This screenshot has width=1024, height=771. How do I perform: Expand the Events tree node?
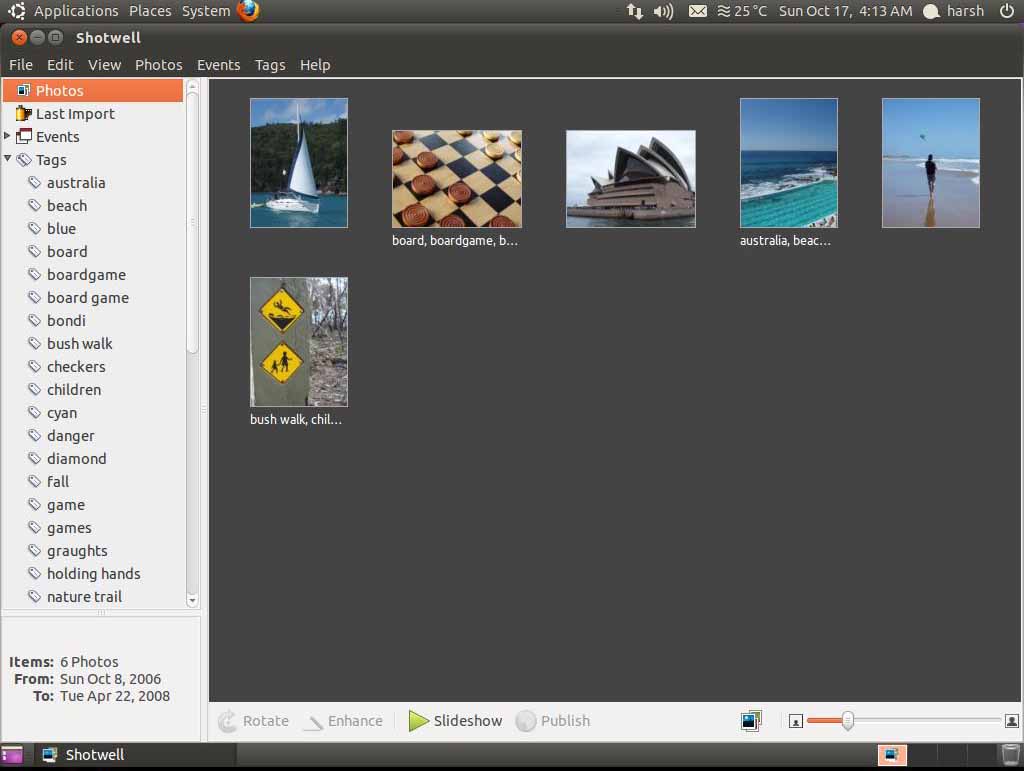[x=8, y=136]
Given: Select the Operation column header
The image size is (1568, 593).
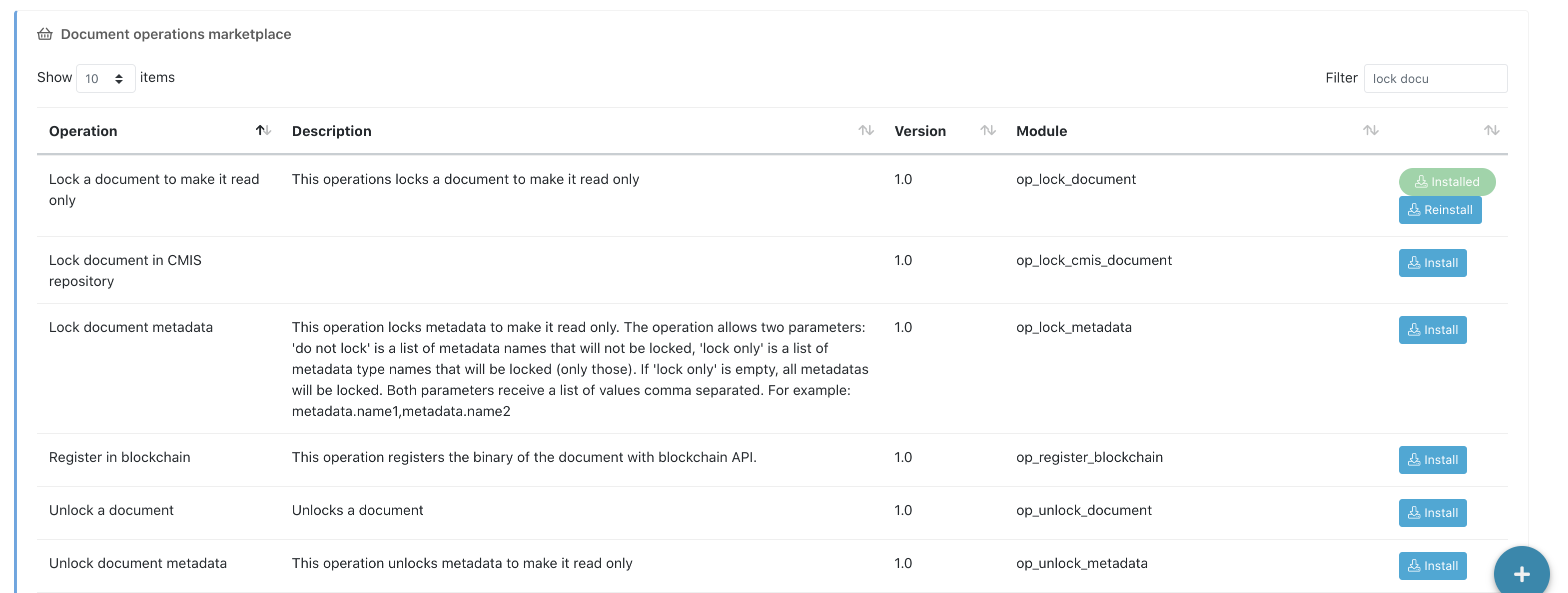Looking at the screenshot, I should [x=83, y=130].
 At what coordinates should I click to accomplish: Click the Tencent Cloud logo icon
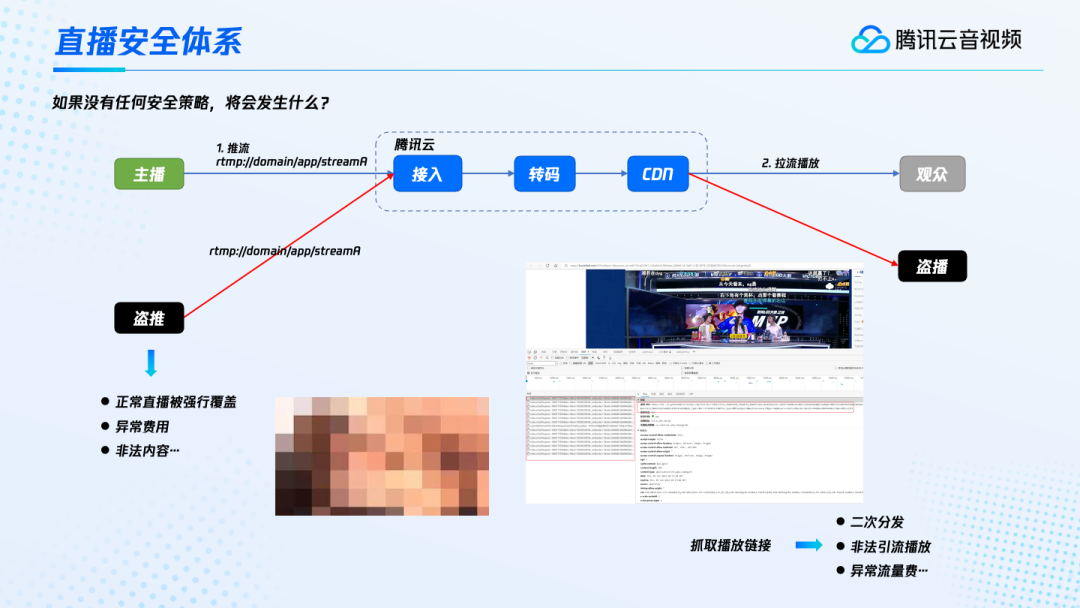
☆ ☆ ☆ ☆ ☆
The pictures are not part of the copy. Retype everything else in the entries exactly.

■ Answer space
This screenshot has width=1024, height=771. How do I perform: Expand the Events tree node?
[x=8, y=136]
Given: Select the Operation column header
The image size is (1568, 593).
Looking at the screenshot, I should [x=83, y=130].
 At what coordinates should I click to accomplish: Click the Tencent Cloud logo icon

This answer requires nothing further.